> Task goal
Among the entries below, find each line with "button" and show it.

(Stored data)
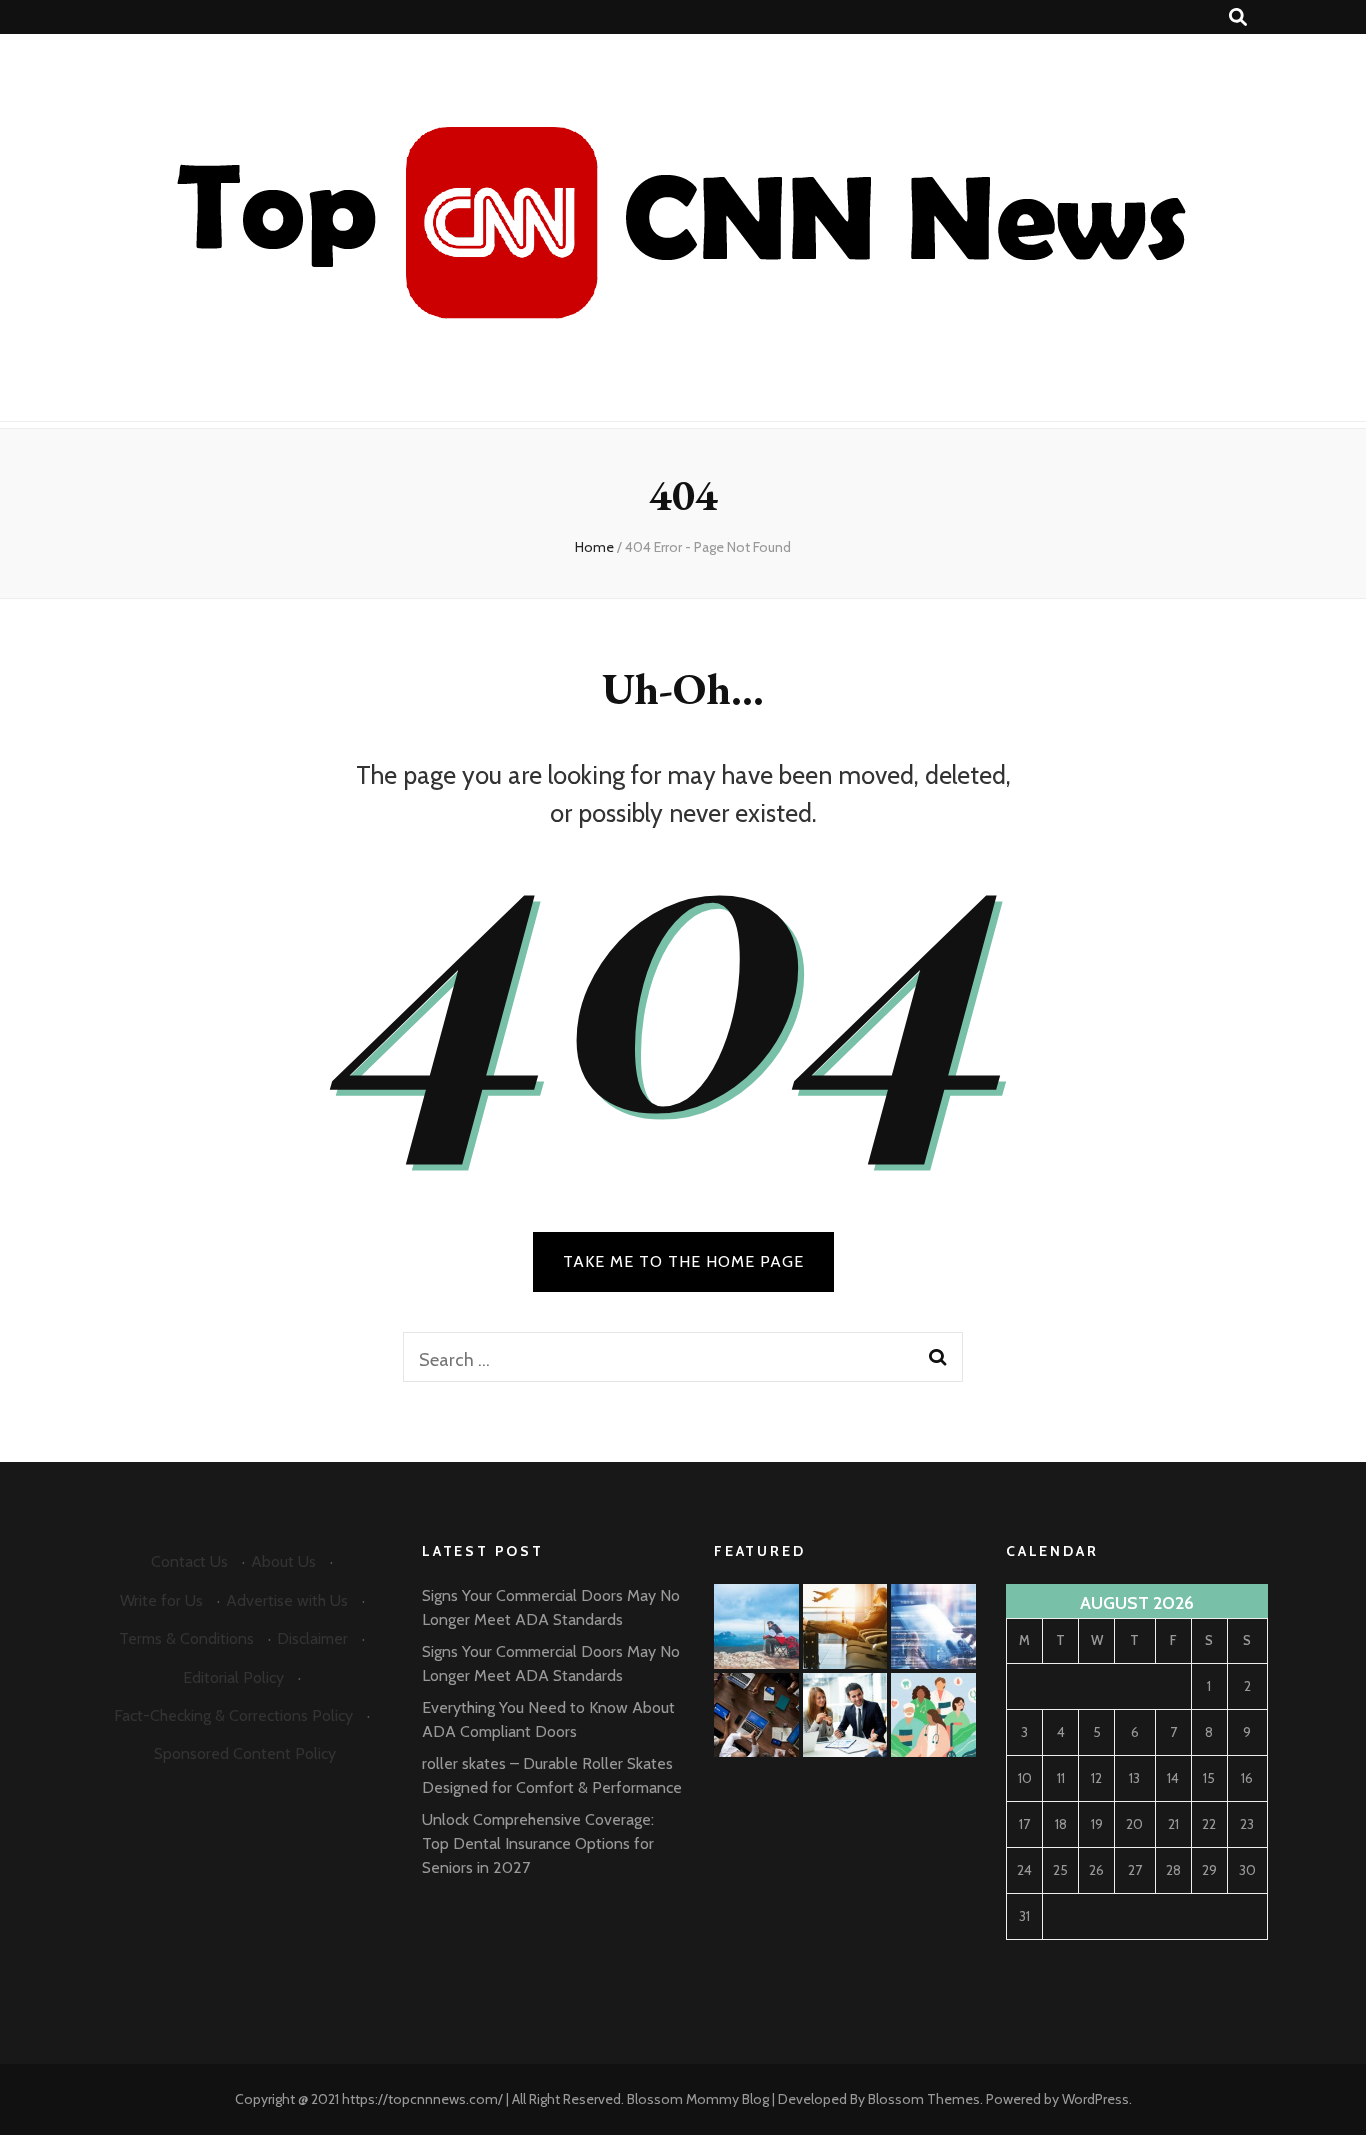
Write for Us (161, 1600)
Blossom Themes (924, 2099)
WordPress (1095, 2099)
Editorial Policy (233, 1677)
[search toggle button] (1238, 17)
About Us (283, 1561)
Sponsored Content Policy (245, 1753)
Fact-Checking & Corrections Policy (233, 1715)
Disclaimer (312, 1638)
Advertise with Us (287, 1600)
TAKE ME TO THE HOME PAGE (683, 1261)
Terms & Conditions (186, 1638)
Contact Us (189, 1561)
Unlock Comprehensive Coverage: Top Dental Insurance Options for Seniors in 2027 (538, 1843)
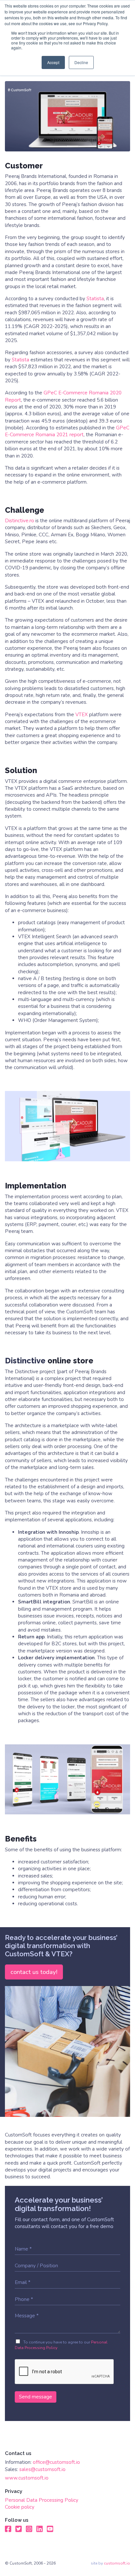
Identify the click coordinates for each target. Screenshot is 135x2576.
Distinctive (25, 1360)
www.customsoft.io (26, 2478)
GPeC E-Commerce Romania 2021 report (67, 431)
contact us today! (33, 1972)
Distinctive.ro (19, 520)
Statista (95, 298)
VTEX (81, 714)
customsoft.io (117, 2563)
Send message (35, 2397)
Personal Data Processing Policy (41, 2500)
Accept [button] (53, 62)
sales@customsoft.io (42, 2469)
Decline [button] (81, 62)
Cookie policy (19, 2507)
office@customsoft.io (56, 2462)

> Completed task
[search toggle button] (1238, 17)
Accept [button] (53, 62)
Decline [button] (81, 62)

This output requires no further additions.